Review of charity mergers for 2013/14

Four percent of people working in the charity sector were involved in a merger last year, according to a new study of mergers in the sector.

The research, carried out by Eastside Primetimers, aimed to collect data on mergers that occurred in England and Wales between January 2013 and April 2014, where the transferring organisation was a registered charity.

The researchers identified 189 organisations that undertook 90 deals, affecting more than 32,000 employees or 4 per cent of the charity sector workforce.

Just over half of all the deals analysed by the study occurred in the health and social care sector, followed by intermediaries (23 percent), faith organisations (17 percent) and community groups (15 percent).

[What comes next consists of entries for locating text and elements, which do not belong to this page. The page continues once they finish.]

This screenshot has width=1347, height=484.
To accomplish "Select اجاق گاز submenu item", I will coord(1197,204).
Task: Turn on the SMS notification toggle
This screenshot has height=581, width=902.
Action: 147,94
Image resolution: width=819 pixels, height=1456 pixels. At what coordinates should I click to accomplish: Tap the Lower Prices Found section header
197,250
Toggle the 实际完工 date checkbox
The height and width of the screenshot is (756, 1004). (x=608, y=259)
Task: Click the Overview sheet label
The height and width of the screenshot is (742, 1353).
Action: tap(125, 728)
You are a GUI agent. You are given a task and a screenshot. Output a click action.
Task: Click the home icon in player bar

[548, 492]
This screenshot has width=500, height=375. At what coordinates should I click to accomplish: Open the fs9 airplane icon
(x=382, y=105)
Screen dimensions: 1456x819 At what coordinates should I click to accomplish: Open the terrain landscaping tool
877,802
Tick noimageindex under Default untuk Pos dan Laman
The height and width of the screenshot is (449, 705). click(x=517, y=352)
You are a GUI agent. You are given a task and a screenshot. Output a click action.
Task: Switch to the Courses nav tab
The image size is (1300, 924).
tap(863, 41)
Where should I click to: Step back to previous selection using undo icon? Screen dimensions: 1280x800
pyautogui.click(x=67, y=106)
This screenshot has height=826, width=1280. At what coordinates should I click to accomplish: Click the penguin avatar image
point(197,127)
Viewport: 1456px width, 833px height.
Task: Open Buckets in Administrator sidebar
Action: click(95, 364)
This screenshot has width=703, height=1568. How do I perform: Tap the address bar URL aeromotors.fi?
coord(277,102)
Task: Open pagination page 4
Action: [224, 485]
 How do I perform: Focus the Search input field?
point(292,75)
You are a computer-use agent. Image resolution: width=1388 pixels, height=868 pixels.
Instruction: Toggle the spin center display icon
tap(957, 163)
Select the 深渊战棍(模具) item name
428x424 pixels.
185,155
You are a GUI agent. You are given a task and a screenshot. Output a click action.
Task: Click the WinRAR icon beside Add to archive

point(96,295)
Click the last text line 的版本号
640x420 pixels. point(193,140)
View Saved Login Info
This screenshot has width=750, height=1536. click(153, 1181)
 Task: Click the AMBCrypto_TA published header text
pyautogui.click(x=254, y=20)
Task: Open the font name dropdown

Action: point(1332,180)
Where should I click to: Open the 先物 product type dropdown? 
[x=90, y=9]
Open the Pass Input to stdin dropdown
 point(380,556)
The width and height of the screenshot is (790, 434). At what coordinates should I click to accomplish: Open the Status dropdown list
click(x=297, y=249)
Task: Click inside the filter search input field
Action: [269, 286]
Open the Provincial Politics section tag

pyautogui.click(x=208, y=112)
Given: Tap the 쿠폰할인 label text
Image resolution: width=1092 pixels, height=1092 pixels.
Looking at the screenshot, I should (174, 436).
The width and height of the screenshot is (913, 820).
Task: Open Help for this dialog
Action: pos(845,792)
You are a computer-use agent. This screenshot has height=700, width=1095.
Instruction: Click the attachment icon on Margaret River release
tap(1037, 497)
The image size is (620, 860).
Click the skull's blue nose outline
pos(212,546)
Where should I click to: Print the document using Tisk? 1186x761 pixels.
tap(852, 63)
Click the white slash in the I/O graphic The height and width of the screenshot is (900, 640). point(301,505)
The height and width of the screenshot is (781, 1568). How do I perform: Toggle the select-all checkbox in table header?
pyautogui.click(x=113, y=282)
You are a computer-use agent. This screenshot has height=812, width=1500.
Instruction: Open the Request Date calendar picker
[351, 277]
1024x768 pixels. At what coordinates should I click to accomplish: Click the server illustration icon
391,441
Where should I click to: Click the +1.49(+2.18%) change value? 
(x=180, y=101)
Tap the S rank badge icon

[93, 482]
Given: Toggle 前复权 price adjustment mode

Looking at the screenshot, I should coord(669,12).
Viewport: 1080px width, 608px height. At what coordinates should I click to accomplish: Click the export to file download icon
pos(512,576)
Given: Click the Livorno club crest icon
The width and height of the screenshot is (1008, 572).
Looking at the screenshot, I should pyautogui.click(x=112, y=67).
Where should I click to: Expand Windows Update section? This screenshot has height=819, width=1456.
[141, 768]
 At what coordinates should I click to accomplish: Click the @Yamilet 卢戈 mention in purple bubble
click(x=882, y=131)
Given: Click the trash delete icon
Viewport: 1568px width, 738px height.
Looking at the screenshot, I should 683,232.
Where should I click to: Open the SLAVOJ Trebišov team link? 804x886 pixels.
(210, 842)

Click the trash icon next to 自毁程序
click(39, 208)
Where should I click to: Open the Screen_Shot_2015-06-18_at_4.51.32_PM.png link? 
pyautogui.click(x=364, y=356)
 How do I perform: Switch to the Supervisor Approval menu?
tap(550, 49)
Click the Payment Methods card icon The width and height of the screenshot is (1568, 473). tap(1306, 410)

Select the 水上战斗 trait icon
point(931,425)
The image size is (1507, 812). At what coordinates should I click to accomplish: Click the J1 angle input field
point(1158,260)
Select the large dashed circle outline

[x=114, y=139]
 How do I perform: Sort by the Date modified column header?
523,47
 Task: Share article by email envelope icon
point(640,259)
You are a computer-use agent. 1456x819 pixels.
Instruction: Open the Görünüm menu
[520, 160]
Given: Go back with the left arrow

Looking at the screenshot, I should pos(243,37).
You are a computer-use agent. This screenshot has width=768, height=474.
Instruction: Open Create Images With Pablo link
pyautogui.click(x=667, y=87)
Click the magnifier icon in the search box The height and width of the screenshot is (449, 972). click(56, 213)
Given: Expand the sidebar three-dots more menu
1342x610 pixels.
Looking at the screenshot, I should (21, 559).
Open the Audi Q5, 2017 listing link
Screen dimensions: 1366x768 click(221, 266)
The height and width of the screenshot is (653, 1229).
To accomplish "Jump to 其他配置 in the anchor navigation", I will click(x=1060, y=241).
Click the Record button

43 percent were deemed to be takeovers, where the acquired organisation completely lost its identity and autonomy, while 23 percent were genuine mergers. 

The researchers also found that charity executives had described their deal as a merger in 58 percent of cases, when in fact fewer than half of these were real mergers, and only 12 percent of deals were called takeovers.

The main driver for merger was the external funding environment.

The study sourced information from the Charity Commission’s Register of Mergers and news in the sector press. It intends to use the findings as a baseline of data that can be used to measure and report on the future progress of charity mergers and provide a benchmark for spotting consolidation trends.